Why this order? Painting footprints first avoids cracking or peeling if you try to print over thick paint later.

Step 3: Cut and Assemble the Hat

Choose colorful paper for a tall, jaunty hat. Cut a wide rectangle (hat) and a long skinny rectangle (brim). Round the top corners or leave them square—both work.

Glue the hat to the snowman’s head; overlap the brim across the bottom edge so it looks layered.

Add a tiny pom-pom or a circle of white paper at the tip if you want a stocking-cap style.

Design cue: Repeat one or two colors you’ll use in the scarf so the whole piece feels coordinated.

Step 4: Make a Bold, Fringed Scarf

Cut a long paper strip; notch “fringe” into both ends with small parallel snips. Wrap the scarf around the snowman’s neckline, gluing one tail in front and one behind for a wrapped look.
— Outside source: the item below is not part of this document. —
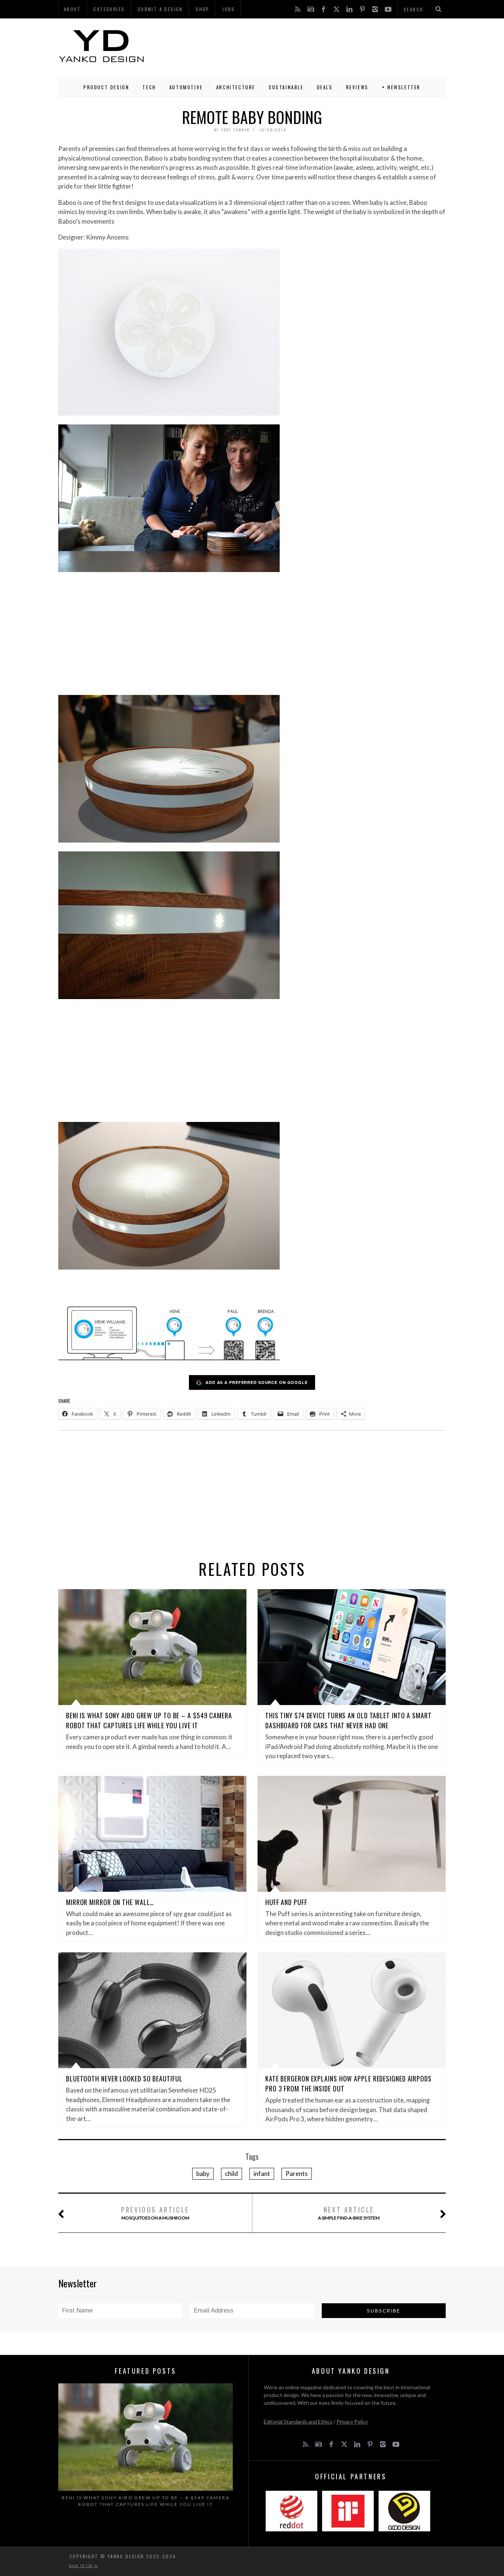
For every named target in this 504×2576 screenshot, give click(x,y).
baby (203, 2173)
Add a short, diagonal strip at the “knot” to sell the illusion.

Dimension trick: Lightly curl the fringe with a pencil to lift the paper and add movement.

Footprint Snowman with Painted Hat and Scarf

Step 5: Add the Face, Buttons, and Arms

Glue on googly eyes (or black paper dots). Paint an orange carrot nose with a small brush, pointing slightly upward. Dot a smile with the tip of a brush or the back of a pencil using black paint.

Add rosy cheek circles with diluted pink. Glue buttons or paint coal dots down the center. For arms, glue two thin brown paper strips or craft sticks angled from the middle section; snip tiny “twig” fingers.

Kid cue: Let kids count coal dots and buttons—built-in math practice!

Step 6: Snowy Details & Clean Finish

Glue small wisps of cotton around the base or along the body for fluffy snow. Flick a toothbrush loaded with watered-down white paint gently for snowfall (cover the snowman’s face with scrap paper to keep features crisp).

Write your child’s name and the year in the corner. Let everything dry flat for 20–30 minutes.

Display: Mount on a contrasting sheet of cardstock or slip into a frame. These store flat and become wonderful year-over-year growth mementos.